___ Data

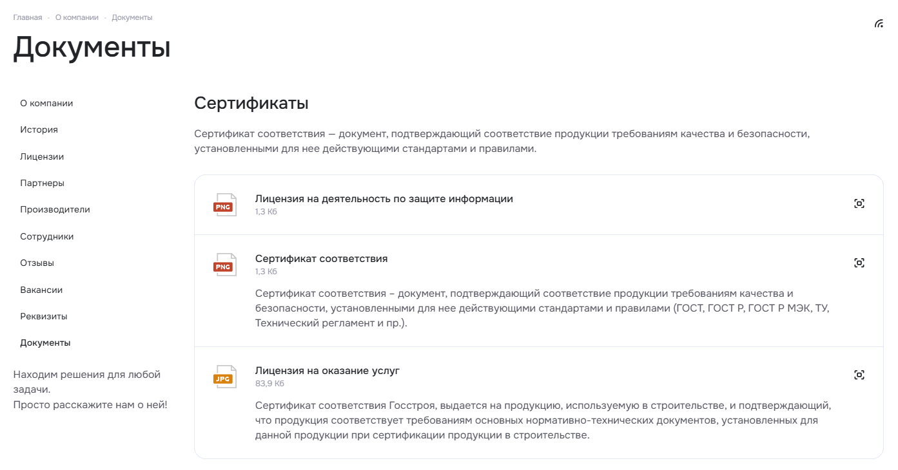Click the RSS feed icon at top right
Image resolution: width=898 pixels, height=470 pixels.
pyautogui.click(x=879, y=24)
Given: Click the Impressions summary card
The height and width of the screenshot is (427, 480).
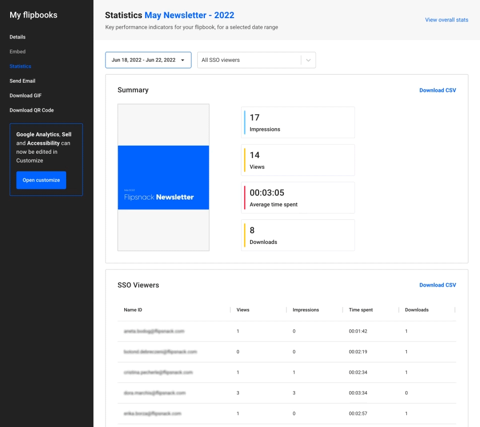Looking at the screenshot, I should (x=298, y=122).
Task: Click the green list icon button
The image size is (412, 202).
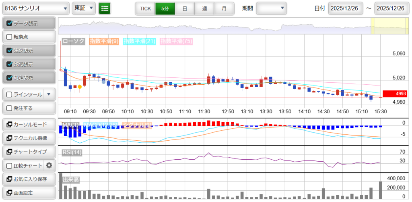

______

■ **Exercise brief**
At the line containing "Given: Click the Impressions summary card", begin reproducing the entries word for word, and continue through their last line. Leave out the pictures.

■ **Written solution**
Given: Click the Impressions summary card
The height and width of the screenshot is (427, 480).
Looking at the screenshot, I should (x=298, y=122).
Task: Click the green list icon button
The image size is (412, 202).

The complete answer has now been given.